Please repeat the records below exactly, but only from the line that contains "Task: Open the Privacy Policy link" onward, ending with the last line.

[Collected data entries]
---------------
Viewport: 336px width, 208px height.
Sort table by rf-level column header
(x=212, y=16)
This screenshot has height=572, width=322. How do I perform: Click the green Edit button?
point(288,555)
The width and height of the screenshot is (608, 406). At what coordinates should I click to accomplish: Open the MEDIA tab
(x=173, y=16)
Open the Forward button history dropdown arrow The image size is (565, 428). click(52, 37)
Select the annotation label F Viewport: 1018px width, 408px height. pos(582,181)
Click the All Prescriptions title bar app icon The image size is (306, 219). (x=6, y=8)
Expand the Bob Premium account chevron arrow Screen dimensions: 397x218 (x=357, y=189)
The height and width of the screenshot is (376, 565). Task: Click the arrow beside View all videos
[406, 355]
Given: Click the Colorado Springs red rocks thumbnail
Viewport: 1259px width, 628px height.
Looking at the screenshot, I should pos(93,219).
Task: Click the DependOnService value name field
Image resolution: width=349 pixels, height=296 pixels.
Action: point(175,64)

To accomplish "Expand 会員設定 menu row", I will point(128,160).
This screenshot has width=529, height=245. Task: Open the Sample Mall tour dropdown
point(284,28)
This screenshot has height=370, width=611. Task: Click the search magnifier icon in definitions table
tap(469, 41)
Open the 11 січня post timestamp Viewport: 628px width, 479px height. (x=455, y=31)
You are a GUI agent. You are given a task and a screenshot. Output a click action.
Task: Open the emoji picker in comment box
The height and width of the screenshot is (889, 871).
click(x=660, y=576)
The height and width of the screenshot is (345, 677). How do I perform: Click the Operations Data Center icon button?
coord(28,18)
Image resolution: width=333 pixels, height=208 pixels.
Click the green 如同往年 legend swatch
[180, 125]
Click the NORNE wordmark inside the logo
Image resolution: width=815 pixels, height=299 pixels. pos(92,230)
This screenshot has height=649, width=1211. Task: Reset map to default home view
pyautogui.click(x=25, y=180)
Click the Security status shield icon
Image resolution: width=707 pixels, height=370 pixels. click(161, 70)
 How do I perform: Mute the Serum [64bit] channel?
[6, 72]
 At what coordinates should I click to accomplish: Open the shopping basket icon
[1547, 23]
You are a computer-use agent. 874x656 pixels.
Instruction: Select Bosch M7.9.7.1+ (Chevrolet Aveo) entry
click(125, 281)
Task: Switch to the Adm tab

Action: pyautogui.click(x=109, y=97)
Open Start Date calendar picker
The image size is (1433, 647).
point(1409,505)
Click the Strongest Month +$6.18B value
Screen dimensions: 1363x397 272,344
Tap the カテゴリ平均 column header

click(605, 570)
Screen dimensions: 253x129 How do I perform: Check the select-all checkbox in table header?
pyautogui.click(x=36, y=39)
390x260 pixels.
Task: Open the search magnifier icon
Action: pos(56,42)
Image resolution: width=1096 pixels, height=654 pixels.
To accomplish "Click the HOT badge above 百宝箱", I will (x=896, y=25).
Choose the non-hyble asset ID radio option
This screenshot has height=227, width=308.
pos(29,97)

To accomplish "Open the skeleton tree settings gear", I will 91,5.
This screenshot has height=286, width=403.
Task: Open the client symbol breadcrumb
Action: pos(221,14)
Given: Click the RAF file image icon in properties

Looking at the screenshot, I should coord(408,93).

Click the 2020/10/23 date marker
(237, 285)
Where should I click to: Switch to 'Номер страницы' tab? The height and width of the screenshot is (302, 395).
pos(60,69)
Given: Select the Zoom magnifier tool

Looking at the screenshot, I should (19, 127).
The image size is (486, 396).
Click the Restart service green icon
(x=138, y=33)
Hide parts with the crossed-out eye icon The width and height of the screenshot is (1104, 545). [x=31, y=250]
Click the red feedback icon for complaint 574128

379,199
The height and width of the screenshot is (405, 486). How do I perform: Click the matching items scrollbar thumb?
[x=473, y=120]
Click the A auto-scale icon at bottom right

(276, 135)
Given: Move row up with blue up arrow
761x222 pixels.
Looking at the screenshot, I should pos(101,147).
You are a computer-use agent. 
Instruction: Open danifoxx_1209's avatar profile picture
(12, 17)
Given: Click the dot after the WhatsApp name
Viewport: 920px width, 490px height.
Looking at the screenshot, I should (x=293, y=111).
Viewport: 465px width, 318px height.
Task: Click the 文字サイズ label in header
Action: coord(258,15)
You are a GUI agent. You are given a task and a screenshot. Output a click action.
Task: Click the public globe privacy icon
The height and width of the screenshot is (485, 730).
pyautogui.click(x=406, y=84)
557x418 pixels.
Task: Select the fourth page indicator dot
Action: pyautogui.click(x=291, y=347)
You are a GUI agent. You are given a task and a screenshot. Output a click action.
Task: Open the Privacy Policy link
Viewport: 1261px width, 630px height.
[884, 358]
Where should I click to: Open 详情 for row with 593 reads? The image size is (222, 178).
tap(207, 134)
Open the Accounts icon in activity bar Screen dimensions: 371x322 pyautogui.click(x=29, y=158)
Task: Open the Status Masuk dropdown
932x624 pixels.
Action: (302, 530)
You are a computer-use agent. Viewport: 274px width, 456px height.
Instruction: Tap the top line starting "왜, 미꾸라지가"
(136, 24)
---------------
TASK RESPONSE:
Task: Open the Privacy Policy link
Viewport: 1261px width, 630px height.
[884, 358]
Where should I click to: Open 详情 for row with 593 reads? The image size is (222, 178).
tap(207, 134)
Open the Accounts icon in activity bar Screen dimensions: 371x322 pyautogui.click(x=29, y=158)
Task: Open the Status Masuk dropdown
932x624 pixels.
Action: (302, 530)
You are a computer-use agent. Viewport: 274px width, 456px height.
Instruction: Tap the top line starting "왜, 미꾸라지가"
(136, 24)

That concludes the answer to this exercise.